Le regroupement familial (AG § 28) peut être demandé par un étranger au bout de deux ans (auparavant quatre ans). Le « Familiennachzug » est obtenu, comme en France, sous condition de ressources et de logement (voir AG § 27 à 30).

Si un divorce intervient (AG § 31), après une durée de mariage d’au moins deux ans, l’étranger est admis à rester sur le territoire au moins un an de plus, notamment lorsqu’il y a des enfants. Mais, par la suite, son titre de séjour qui dépendait généralement de la présence de son conjoint (AG § 30), [il s’agissait donc d’un titre dépendant de son conjoint = TS « lié »], devient un titre « individuel » (Eigenständiges Aufenthaltsrecht).

S’en suivent toutes les autres catégories de titre de séjour « liés » pour les enfants (articles AG § 32 à 36). La loi règle par exemple, comme en France, le cas des enfants entrés en Allemagne avant leur majorité : il résulte par exemple indirectement des dispositions de l’article AG § 35 que les enfants entrés en Allemagne avant l’âge de 11 ans reçoivent à 16 ans un titre lié au regroupement familial, et à leur majorité, un titre individuel.

Au total, si les obstacles à l’entrée et au séjour des étrangers en Allemagne sont importants, pour ceux qui les franchissent, l’administration (c’est-à-dire.. . les autorités fédérées) dispose des moyens nécessaires pour les intégrer et leur offrir les conditions de l’égalité des droits avec les citoyens. Les juges disposent également des moyens leur permettant d’agir rapidement, dans le respect des garanties.

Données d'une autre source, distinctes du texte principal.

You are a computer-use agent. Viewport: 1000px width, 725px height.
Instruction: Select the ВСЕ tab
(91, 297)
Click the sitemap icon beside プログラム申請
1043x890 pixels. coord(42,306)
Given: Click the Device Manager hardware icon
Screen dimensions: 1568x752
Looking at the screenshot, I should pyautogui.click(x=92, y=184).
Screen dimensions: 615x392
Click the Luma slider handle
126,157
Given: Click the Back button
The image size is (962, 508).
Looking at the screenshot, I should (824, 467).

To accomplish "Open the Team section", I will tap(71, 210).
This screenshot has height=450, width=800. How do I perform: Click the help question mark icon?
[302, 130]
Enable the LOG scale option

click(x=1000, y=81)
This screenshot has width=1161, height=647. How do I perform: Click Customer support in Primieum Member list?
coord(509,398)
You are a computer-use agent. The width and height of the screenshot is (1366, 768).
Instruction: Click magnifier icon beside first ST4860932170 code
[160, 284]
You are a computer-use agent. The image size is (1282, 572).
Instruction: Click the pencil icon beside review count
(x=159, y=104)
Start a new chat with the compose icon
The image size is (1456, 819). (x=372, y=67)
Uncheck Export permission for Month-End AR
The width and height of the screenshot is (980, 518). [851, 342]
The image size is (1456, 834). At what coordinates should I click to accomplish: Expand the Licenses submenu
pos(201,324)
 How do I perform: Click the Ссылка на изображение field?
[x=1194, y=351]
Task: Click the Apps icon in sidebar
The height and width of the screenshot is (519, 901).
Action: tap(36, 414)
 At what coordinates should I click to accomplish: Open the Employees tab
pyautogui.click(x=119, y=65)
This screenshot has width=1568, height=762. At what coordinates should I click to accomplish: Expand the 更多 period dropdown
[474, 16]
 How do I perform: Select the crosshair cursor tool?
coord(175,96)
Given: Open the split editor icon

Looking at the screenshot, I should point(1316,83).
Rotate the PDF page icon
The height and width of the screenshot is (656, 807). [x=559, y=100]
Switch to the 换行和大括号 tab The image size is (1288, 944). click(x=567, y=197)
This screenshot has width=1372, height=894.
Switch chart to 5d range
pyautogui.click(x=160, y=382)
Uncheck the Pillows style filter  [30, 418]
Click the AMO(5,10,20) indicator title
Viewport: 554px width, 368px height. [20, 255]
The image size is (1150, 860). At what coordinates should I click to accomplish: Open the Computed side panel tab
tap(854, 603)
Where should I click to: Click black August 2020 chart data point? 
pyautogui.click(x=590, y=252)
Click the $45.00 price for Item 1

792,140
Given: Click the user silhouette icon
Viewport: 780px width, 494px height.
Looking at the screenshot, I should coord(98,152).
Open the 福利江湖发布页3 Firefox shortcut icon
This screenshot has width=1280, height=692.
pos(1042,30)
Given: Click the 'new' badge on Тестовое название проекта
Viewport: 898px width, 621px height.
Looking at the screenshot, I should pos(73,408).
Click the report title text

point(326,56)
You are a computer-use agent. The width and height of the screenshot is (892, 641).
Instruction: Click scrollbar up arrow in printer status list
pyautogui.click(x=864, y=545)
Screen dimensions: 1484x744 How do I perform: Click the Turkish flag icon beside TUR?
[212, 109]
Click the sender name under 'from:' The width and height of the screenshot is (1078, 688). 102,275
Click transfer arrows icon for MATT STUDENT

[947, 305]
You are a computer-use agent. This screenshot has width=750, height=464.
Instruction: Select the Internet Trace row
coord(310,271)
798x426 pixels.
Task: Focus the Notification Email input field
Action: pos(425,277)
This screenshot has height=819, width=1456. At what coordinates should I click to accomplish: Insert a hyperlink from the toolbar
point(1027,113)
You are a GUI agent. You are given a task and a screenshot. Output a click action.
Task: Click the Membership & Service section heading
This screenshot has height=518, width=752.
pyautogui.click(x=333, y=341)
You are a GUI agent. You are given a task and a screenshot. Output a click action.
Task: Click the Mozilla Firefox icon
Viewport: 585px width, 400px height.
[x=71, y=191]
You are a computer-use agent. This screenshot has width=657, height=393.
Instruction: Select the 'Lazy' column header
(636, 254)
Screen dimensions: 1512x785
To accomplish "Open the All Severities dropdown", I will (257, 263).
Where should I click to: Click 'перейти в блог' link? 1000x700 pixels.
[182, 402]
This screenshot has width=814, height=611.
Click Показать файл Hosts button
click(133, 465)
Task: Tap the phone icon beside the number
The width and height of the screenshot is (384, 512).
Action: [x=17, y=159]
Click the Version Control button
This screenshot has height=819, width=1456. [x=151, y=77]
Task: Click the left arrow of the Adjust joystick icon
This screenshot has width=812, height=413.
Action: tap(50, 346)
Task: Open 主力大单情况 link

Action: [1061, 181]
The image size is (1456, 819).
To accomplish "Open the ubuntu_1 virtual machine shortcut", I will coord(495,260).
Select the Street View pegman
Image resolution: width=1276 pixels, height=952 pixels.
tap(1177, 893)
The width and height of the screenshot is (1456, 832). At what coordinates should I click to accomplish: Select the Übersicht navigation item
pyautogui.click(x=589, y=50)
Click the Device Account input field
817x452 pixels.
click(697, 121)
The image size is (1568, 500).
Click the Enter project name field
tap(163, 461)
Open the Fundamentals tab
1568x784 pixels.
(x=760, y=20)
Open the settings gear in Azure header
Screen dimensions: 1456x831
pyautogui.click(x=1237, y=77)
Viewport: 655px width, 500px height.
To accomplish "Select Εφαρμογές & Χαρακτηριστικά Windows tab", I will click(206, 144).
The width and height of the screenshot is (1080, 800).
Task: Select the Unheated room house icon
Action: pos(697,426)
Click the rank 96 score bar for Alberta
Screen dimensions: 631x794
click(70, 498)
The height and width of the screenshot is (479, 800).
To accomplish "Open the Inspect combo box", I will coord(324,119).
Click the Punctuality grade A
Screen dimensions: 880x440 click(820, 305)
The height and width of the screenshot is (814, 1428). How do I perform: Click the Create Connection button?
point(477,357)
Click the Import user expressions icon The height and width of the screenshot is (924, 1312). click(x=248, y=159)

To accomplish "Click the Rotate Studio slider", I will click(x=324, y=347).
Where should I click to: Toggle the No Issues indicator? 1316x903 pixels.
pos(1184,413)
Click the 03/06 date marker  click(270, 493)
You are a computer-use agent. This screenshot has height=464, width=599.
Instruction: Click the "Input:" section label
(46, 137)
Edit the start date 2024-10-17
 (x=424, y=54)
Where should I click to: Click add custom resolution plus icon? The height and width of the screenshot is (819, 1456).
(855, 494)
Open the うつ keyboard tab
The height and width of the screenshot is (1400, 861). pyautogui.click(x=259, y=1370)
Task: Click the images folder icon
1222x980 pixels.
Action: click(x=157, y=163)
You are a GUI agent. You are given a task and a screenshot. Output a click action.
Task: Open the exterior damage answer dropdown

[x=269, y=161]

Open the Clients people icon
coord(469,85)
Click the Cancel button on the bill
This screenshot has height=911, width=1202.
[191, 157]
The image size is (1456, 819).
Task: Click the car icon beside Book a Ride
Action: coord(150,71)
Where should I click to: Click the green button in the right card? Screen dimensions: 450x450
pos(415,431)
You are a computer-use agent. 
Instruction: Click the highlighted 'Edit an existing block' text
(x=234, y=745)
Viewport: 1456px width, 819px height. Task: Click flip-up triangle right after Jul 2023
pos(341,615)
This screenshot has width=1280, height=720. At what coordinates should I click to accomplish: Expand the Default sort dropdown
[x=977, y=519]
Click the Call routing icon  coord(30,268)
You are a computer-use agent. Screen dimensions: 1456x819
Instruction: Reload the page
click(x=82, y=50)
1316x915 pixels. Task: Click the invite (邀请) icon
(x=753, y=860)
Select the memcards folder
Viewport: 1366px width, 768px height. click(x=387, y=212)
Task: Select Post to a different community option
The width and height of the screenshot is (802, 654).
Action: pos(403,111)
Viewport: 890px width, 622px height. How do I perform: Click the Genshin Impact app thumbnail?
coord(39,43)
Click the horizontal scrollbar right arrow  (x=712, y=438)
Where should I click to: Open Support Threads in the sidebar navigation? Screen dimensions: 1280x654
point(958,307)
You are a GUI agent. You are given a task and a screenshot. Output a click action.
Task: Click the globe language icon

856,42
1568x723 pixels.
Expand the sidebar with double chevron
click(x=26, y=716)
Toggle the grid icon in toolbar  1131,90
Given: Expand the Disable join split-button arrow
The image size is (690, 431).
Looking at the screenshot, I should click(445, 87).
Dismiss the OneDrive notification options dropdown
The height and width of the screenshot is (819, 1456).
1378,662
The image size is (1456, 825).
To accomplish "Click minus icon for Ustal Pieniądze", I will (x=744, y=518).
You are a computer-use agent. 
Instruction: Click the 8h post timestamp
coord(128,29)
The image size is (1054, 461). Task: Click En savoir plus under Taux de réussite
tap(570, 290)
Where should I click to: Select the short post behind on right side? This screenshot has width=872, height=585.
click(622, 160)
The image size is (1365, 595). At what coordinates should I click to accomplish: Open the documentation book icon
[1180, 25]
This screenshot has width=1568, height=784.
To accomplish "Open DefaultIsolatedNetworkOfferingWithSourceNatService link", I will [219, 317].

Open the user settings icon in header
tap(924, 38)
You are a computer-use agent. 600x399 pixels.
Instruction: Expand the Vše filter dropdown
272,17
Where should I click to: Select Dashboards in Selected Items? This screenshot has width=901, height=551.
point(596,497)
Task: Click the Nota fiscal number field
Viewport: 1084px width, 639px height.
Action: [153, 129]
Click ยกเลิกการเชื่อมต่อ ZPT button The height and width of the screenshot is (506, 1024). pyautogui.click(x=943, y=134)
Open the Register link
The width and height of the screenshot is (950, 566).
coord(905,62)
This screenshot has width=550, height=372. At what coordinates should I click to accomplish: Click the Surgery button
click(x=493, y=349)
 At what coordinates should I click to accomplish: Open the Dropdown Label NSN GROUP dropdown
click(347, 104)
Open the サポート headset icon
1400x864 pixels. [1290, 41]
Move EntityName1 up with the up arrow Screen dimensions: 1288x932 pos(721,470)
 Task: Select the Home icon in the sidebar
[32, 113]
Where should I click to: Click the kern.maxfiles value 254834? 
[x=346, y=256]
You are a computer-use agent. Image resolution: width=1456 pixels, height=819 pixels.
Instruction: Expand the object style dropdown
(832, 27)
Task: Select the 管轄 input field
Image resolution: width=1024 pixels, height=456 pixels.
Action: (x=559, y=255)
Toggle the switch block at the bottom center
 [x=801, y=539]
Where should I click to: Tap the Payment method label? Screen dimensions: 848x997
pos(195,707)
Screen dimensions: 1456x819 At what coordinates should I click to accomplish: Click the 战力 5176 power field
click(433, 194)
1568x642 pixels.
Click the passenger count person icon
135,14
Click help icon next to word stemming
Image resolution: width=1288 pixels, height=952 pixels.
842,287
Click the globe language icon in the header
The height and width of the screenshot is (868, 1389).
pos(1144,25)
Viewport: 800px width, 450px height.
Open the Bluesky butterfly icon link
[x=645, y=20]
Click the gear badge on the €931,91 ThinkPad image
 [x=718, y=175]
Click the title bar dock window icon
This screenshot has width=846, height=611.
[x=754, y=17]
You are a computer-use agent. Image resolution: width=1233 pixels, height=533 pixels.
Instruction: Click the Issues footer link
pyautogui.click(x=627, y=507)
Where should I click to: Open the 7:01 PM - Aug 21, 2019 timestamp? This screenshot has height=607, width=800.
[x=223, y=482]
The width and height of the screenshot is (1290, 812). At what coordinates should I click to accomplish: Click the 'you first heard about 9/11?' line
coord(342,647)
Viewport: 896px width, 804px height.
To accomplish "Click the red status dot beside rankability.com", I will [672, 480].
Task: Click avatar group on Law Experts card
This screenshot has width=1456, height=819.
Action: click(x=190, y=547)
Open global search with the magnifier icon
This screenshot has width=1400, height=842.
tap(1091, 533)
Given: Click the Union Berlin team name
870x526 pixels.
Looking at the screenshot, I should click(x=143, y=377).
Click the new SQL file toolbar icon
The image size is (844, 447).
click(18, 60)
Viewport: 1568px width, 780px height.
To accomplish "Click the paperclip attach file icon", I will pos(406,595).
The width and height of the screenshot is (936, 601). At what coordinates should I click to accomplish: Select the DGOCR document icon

Il convient tout d’abord de noter que les juges administratifs allemands sont au nombre d’environ 2400 ( 900 en France), l’ordre administratif (Bundesverwaltungsgericht - barkeit) n’ayant pas, au surplus, dans sa compétence les questions fiscales, qui sont réglées, par ailleurs, par un autre ordre administratif (Bundesfinanzhof - barkeit) comprenant lui-même 800 juges.

Le premier article de la LJA (= VwGO) concerne l’indépendance des tribunaux, règle déjà fixée dans l’article 97 de la loi fondamentale.

La règle dans les juridictions administratives est celle de la collégialité : il n’y a pas vraiment d’article la consacrant (voir seulement VwGO § 5), car il s’agit d’un principe.

Cette règle s’applique absolument dans tous les domaines, que ce soient les domaines de fond (par exemple les étrangers) que s’agissant des procédures d’urgence (référés etc...)

Mais ce qui pourra certainement étonner le juge français, c’est que le recours au juge unique ne procède pas de la loi, les députés considérant les juges dans leur indépendance, à la fois d’appréciation mais aussi d’organisation (voir plus haut l’article § 1 de la LJA).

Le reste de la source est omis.